На лестничной площадке стояла женщина со сложенными крест-накрест руками, она ждала Хоана. Ее пестрое платье выцвело, как и она сама, но глаза метали молнии, а голос был оглушительным. Хотя он не очень хорошо понимал ее немецкий язык, смысл был предельно ясен. Какого черта ей досаждает абсолютно неизвестная личность, почему он позвонил именно в ее звонок? И что вообще он потерял в этом доме, куда это он направляется?
Он, извиняясь, пожал плечами и покрутил пальцем вокруг виска.
– I am sorry, wrong floor[18], – сказал он, но не встретил понимания и проскользнул мимо нее по лестнице наверх, сопровождаемый убийственным взглядом.
Двумя этажами выше он увидел латунную табличку с надписью «Б. Я. Варберг», а ниже была приклеена табличка с эффектным названием International Photographic Bureau, Munich[19].
Хоан осторожно протянул палец к звонку, когда увидел узкую полоску света, упавшую на его ногу, и понял, что дверь приоткрыта.
Он приложил ухо к щели и не услышал ничего, кроме громкого хлопка, когда женщина внизу с грохотом закрыла свою дверь.
Тут прирожденный инстинкт остановил его. И, затаив дыхание, он прислонился к стене между двумя дверями в квартиры этого этажа. «Будь осторожен, Хоан, – подумал он. – Дверь может быть приоткрытой, только если жилец выбежал ненадолго по какому-то делу. Или там внутри произошла какая-то катастрофа».

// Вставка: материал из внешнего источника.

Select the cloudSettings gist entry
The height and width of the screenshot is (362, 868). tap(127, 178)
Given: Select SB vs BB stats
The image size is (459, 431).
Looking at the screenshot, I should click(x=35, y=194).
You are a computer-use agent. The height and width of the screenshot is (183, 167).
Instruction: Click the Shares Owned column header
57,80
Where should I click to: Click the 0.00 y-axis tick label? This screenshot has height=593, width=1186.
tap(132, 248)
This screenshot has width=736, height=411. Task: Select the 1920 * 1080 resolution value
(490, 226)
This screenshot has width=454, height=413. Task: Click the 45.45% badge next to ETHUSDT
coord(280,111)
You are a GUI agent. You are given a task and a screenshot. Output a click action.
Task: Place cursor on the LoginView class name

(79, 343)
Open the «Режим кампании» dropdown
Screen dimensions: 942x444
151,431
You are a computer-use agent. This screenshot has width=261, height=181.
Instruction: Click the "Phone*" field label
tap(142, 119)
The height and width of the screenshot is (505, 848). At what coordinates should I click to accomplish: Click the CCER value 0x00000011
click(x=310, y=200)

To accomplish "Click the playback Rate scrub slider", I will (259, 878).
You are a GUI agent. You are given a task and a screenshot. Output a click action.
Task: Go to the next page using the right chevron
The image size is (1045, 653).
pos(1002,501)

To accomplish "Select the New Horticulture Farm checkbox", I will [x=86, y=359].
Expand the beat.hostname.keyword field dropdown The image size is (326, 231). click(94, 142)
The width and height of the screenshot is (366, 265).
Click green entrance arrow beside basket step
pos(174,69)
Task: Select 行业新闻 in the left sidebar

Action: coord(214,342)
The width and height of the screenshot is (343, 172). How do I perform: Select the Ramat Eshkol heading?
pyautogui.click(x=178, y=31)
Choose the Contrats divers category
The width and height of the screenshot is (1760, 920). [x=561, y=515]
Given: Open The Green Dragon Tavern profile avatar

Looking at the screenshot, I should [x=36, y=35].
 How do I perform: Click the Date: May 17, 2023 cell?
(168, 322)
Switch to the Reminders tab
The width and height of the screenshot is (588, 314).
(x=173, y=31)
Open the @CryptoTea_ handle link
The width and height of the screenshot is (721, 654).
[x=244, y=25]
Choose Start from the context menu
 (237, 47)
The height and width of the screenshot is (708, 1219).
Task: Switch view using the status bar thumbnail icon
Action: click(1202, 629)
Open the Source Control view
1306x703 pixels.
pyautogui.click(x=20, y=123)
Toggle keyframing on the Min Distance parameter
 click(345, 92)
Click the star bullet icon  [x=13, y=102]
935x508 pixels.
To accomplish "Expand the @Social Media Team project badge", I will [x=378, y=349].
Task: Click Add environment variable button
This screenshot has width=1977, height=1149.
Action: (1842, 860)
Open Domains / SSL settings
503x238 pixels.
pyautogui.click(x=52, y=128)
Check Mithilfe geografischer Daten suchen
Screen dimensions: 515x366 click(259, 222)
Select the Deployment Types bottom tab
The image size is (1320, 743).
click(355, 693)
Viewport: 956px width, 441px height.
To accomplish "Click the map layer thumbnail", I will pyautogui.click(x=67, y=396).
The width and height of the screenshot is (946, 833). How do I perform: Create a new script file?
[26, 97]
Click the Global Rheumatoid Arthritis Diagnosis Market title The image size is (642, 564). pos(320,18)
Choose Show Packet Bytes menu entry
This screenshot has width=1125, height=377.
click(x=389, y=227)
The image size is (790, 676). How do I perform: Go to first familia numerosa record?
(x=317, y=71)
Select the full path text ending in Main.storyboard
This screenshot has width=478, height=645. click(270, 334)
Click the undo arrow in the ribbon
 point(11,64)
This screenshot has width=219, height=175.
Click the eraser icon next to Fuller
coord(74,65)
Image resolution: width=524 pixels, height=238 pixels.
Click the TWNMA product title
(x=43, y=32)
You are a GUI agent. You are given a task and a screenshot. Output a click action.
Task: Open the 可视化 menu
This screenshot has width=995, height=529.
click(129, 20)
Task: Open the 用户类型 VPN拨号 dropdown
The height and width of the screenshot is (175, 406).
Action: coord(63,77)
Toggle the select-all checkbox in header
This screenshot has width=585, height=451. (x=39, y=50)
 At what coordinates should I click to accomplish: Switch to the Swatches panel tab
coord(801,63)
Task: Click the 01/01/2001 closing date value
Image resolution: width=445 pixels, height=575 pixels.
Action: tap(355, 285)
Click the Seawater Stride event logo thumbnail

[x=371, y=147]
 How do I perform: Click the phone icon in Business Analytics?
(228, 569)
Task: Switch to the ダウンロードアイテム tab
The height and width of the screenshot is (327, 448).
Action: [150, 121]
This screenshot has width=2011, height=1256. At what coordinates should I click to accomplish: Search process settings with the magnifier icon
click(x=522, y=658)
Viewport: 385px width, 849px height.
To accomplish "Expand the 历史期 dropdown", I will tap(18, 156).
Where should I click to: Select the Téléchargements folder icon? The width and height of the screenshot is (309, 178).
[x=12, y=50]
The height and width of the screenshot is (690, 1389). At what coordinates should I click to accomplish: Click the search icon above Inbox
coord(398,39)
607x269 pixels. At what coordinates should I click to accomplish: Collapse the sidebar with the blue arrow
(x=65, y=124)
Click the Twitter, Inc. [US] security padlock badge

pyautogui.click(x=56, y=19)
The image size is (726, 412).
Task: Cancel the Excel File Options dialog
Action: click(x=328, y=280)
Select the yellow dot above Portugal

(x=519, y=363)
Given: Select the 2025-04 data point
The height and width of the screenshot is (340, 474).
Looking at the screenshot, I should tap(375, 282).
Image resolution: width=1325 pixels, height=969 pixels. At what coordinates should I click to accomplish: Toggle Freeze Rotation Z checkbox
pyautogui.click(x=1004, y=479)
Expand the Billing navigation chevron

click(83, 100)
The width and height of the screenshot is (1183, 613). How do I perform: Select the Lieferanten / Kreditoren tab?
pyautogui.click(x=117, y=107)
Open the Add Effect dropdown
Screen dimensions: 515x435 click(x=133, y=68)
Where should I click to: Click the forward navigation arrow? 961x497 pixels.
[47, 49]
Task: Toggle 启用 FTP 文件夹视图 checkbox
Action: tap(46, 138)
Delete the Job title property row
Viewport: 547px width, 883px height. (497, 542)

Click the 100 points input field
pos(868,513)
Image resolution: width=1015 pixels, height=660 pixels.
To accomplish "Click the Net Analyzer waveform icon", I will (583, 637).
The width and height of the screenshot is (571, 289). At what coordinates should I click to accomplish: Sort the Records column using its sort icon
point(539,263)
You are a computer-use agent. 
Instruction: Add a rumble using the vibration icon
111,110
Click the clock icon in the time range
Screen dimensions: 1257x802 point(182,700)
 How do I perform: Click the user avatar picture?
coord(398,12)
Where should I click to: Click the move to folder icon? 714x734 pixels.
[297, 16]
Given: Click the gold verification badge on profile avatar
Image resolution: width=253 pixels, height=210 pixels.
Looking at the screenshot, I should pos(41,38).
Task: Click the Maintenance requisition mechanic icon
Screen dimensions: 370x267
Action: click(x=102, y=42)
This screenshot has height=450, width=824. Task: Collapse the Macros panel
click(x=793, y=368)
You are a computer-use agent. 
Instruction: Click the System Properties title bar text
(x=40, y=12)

Хоан стоял и ждал. По прошествии четверти часа ни на лестнице, ни за дверью ничего не случилось. Он осторожно толкнул дверь и вошел.
Никто и никогда не мог упрекнуть Хоана Айгуадэра в том, что он чистоплюй. Такого определенно нельзя было сказать и о человеке, живущем в этой квартире. Разнокалиберная обувь была разбросана в прихожей у входа. Потертый кожаный портфель висел на ручке полуоткрытой двери, за которой был виден унитаз с желтыми полосами и поднятым сиденьем. Старые газеты и журналы с фотографиями на обложке штабелями лежали вдоль стен, так что все время надо было смотреть под ноги, чтобы не споткнуться о них или о мешки с мусором, приготовленные на вынос.
Легкий сквозняк шел в прихожую из большей комнаты прямо перед ним.
Хоан предположил, что там гостиная.
– Hallo Mister Warberg! – сказал он. – May I come in?[20]
Он подождал немного, закрыл за собой входную дверь и повторил вопрос, только немного громче, чем вначале.
Так как и на этот раз никто не ответил, он распахнул дверь в гостиную полностью и сразу узнал диван «ИКЕА», точно такой, какой был в его семье более двадцати лет назад. Окно на улицу было широко распахнуто, он отметил это и решительно вошел.
Зрелище, которое предстало перед ним, было настолько шокирующим, что ноги у него подкосились и он вдруг оказался сидящим на полу в луже густой крови, которая тянулась от фигуры в форменной куртке по стеклянному столу и затем внизу по полу.
Хотя щека покойного лежала прямо на стеклянном столе, было видно, что на горле у него глубокий смертельный разрез, который, напоминая смеющийся рот, шел от уха до уха. Хоан не успел даже почувствовать приступа тошноты, как его уже стошнило так мощно, что масса крови у него между коленями оказалась залита его непритязательным утренним завтраком.
«Как позвонить в полицию? И вообще, хорошая ли это идея? – подумал он, когда первый испуг прошел и он более или менее начал соображать. – Ведьма внизу видела меня. И она будет говорить, что это сделал я, – мелькнула мысль. – А если полиция не поверит в мое объяснение? Если они арестуют меня за убийство?»
Он представил себе суровое лицо редакторши Монтсе Виго в то мгновение, когда ей надо будет оценить новую ситуацию. Предоставит газета переводчика или адвоката, кто будет платить залог, если это потребуется?
Нет, лучше всего смыться, пока не поздно.
Хоан посмотрел на обувь и брюки, которые были так замазаны кровью и блевотиной, что всюду, куда он вступал или где что-то трогал, оставались следы.